In the training phase, the model has access to the simulator (but not to the correct solution). So the model could learn an action-prediction model or forward dynamics model or both.
In the testing phase, the model can query the simulator only a few times. Each query provides it with the binary reward and the intermediate observations.

Random Agent - Randomly samples actions
Non-parametric agent (MEM) - generates R actions at random and uses the simulator to check how many tasks can be solved using these R random actions.
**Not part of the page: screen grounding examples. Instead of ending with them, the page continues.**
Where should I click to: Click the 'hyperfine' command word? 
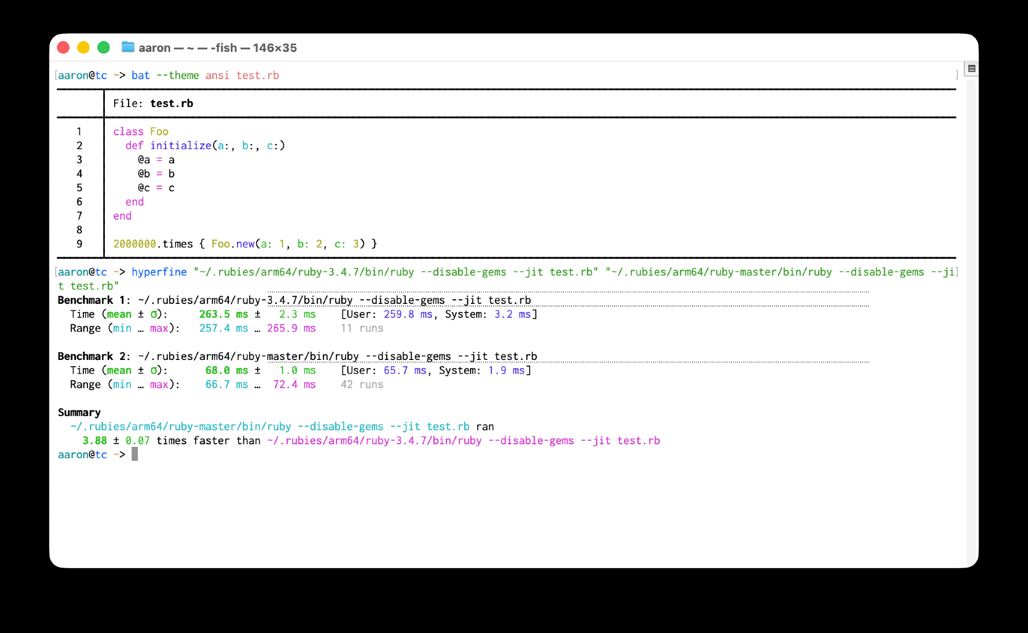pyautogui.click(x=159, y=272)
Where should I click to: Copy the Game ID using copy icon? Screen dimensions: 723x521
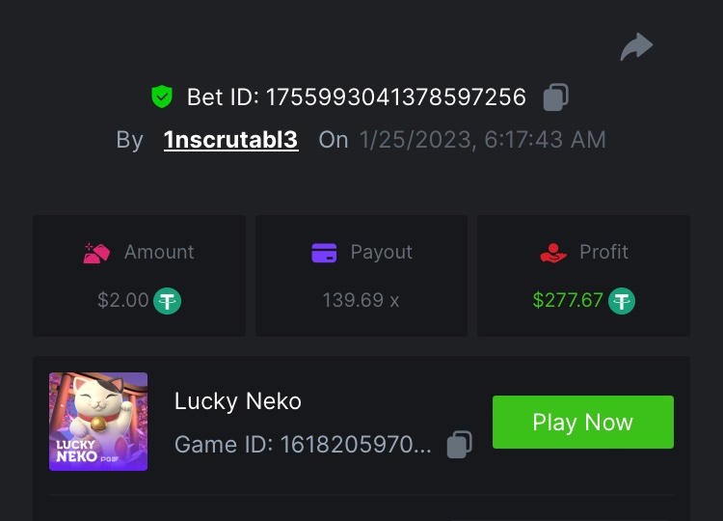pyautogui.click(x=460, y=445)
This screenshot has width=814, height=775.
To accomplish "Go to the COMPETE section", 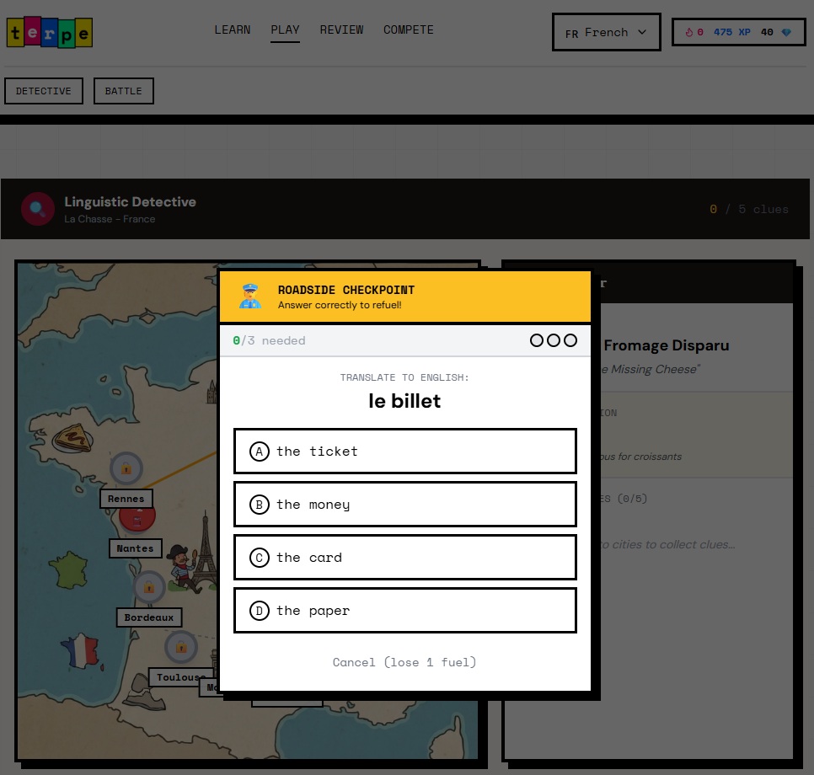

During testing, try the R actions in the decreasing order of the number of tasks they solve.
Non-parametric agent with online learning (MEM-O) - Variant of MEM where an online adaptation step is performed during test time (to update the rank of the actions).
Deep Q Networks with an action encoder, observation encoder and fusion model (combine action and observation representation).
DQN with online learning (DQN-0): Variant of DQN with online updates (during the test phase).
Contextual bandits.
Policy learning approaches like PPO and A2C.

Both Contextual bandits and policy-based approaches show poor training stability.
The best agent, DQN-O, reaches AUCCESS of 56.2\% on PHYRE-B and 39.26\% on PHYRE-2B. In general, agents with online adaptation perform better.
The tasks are designed such that 100000 attempts are sufficient to solve 100\% of tasks in PHYRE-B and 95\% of tasks in PHYRE-2B.
Even though only two tiers are provided right now, the benchmark is readily extensible and new tasks can be added in the future.